#### DATA LINES ####
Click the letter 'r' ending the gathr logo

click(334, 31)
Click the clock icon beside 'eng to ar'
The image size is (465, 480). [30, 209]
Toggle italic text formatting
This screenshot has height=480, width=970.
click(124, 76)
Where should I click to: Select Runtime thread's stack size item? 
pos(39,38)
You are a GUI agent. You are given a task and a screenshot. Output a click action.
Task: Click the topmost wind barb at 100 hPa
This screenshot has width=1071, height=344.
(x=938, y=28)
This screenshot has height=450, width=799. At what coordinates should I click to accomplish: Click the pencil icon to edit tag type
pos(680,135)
####
#### DATA LINES ####
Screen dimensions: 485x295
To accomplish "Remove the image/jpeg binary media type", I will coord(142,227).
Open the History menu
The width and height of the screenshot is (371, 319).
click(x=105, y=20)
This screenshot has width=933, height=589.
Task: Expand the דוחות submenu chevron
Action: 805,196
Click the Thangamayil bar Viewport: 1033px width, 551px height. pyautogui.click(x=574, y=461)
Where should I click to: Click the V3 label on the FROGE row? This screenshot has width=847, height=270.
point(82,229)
####
#### DATA LINES ####
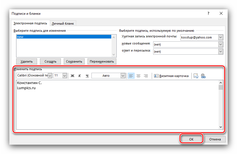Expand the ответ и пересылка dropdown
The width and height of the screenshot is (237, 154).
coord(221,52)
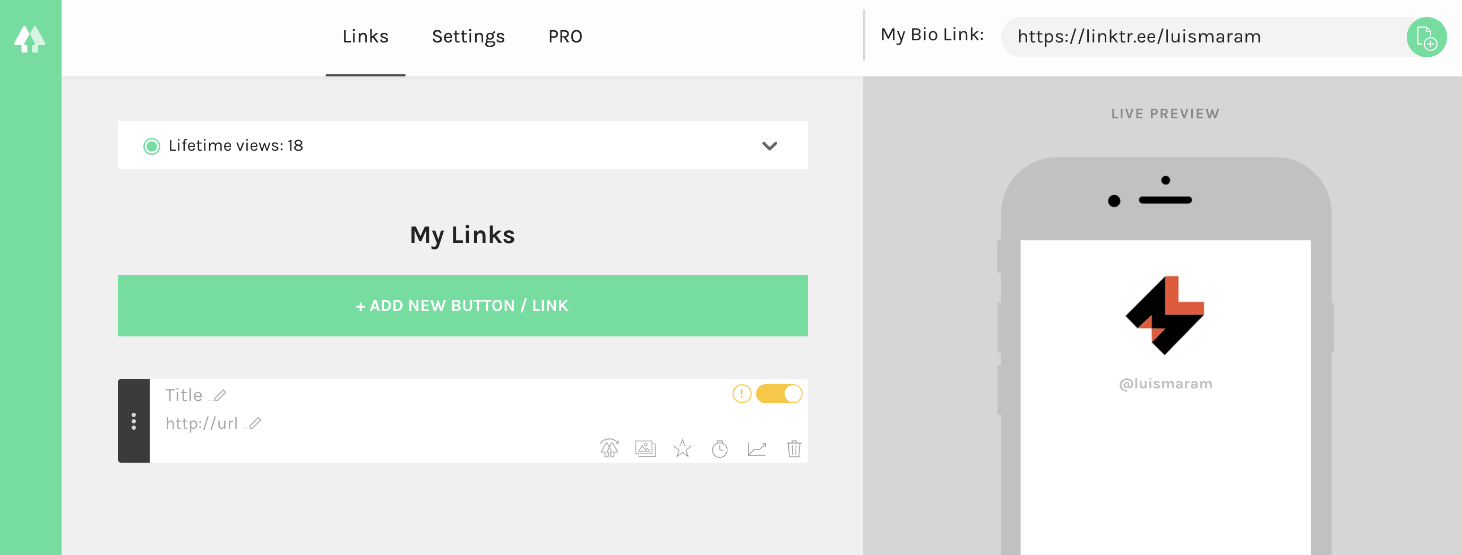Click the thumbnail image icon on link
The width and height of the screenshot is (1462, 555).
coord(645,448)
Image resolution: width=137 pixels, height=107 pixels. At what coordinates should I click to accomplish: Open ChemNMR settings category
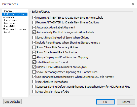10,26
####
DO THIS: Please arrange the records as a Markdown table with the columns Row and Line, beginning at the line that contains "Where should I click to: Click" and stopping after the line that contains "point(82,229)". Leave out any blank lines.

FINISHED ANSWER:
| Row | Line |
|---|---|
| 1 | Where should I click to: Click the V3 label on the FROGE row? This screenshot has width=847, height=270. |
| 2 | point(82,229) |